Since statistically, only 1 in 5,000 people reading this will be fellow Gumbians, you might be wondering…‘Cool, but uh, what’s in this for us?’ Well, a lot of us will have health issues in our lives, physical and/or mental. And the road to treatment isn’t always easy.
There are a couple of lessons I wanted to share from my experience. The first is that sick or disabled people don’t always ‘look sick or disabled’. Even doctors can be blind to this. I look so healthy that a nurse taking my weight asked me how much I work out because I look ‘fit’. But some days I can’t even physically get through the day.
Another lesson I’ve learned is that, like people in general…some doctors suck. They’re also, despite what some of them say, human. Sometimes you need to push back. You need to advocate for yourself. This is your health.
I’d love to say that I never gave up fighting for a diagnosis, but I came really close. More than once. The fight can be draining (even more draining than even a blood-sucking vampire hematologist). I was lucky to have my mom, who helps me advocate for myself — by bringing her special brand of ‘fuck-around-and-find-out’ bitchery — when I’m losing the battle (either with doctors, or myself).
Ask a loved one (ideally a loving, pushy bitch) to help you advocate if you need it.
I wish I could say that’s what I did, but I didn’t.
I’m just lucky my mom is a pushy bitch. I didn’t ask her for help, because my stubborn ass didn’t want to ‘bother her’. But as Mom indignantly put it, “I’ll damn well decide what ‘bothers ME’ thank you very much.”

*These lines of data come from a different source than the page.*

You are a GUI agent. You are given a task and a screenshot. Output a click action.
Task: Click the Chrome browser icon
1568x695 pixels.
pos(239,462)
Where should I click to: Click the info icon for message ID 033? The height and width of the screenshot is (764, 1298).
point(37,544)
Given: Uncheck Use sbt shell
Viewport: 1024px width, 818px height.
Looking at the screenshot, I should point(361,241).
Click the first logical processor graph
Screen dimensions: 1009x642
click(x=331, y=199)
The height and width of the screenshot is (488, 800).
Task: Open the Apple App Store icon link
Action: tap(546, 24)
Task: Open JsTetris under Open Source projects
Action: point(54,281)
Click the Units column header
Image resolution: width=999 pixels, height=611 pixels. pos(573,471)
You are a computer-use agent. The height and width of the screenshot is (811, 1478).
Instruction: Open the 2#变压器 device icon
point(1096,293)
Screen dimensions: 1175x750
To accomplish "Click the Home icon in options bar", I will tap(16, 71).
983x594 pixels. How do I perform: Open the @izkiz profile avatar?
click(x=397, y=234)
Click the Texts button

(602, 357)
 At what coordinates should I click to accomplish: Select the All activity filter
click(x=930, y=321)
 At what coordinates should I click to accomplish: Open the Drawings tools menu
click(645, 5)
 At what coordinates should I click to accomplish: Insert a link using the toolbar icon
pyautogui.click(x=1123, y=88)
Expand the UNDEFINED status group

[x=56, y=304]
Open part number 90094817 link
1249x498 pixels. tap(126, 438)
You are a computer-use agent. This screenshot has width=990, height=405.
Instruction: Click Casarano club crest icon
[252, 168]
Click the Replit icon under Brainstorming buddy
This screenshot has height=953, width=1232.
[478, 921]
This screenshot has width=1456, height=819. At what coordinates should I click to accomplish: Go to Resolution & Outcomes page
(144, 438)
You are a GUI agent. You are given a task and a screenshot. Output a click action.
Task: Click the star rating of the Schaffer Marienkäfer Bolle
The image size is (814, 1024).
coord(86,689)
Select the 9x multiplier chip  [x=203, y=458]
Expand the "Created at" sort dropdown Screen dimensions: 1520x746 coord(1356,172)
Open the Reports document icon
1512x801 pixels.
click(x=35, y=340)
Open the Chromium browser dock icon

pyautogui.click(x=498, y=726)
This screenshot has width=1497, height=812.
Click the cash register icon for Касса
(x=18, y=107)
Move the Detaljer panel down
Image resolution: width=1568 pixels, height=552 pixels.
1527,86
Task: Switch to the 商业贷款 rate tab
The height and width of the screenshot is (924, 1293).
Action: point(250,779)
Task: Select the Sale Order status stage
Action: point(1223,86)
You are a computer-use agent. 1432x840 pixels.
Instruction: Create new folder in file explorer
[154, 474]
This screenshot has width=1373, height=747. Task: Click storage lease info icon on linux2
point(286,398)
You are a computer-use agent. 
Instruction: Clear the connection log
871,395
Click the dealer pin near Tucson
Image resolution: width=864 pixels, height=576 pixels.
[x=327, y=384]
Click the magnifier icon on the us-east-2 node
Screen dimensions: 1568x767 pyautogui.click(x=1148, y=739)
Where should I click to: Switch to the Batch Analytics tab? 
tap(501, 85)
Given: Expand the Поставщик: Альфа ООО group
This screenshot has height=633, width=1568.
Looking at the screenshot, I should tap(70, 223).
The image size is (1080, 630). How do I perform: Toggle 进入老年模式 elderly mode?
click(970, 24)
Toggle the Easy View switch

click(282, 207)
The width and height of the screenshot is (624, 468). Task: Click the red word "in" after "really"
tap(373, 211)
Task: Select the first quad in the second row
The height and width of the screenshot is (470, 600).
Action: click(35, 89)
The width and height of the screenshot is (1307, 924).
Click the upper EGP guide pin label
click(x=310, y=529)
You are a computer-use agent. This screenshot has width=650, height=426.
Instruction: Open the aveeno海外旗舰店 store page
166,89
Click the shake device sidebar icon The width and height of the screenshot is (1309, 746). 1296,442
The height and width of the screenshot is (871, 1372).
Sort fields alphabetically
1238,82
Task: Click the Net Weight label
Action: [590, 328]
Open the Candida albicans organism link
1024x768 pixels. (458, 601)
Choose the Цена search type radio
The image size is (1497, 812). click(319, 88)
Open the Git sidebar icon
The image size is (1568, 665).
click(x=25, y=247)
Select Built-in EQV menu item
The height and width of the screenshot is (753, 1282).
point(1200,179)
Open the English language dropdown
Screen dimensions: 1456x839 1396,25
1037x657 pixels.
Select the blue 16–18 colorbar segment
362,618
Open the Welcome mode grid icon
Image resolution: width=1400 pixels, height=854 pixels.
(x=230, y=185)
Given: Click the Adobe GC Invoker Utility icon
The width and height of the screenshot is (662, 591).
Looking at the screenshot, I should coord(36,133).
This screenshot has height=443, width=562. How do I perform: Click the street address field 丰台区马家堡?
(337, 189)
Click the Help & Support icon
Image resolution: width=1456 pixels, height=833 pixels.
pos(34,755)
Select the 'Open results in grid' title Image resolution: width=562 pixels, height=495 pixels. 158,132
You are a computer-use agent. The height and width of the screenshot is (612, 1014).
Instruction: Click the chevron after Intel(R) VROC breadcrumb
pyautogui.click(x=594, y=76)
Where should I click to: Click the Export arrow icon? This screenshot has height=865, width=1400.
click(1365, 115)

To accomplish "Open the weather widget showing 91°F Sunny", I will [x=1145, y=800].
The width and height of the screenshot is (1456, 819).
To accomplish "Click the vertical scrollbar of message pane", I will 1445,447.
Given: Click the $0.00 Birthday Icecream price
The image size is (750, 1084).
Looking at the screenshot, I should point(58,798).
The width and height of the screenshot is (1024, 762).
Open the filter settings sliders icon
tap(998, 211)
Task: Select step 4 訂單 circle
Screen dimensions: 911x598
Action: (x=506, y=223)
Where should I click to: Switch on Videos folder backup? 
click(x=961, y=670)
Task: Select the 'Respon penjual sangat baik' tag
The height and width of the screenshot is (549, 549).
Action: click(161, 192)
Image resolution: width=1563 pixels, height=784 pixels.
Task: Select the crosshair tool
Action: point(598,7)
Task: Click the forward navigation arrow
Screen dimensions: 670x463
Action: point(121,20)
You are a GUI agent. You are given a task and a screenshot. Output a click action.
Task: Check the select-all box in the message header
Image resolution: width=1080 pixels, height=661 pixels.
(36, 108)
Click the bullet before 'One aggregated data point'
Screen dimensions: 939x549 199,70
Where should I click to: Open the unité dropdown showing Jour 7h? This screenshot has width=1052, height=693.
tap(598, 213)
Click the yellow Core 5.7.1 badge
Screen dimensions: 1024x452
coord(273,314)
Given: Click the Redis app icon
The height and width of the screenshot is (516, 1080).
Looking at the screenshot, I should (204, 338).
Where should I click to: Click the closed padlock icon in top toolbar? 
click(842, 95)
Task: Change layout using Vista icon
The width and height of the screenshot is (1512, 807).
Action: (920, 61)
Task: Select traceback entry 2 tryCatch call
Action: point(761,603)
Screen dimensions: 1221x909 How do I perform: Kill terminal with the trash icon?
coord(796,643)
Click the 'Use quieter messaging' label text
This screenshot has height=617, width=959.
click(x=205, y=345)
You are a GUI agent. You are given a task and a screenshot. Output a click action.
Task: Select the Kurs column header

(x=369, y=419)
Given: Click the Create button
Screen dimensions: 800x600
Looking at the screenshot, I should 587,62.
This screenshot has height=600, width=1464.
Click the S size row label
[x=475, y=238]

We all need help at some point. You’re not ‘stronger’ by not asking for, or taking, help; you’re stronger with help.
~Robin Wilding, reporting from…a circus tent with a sword-swallower, lion tamer and mustache’d lady (oh wait, that last one is me).
I don’t have EDS but I have wicked hypermobility. I can spot us a mile away. Shifting, bending. It was fun when I was younger. Lots of party tricks but injuries after 40. It was a gym trainer who diagnosed me.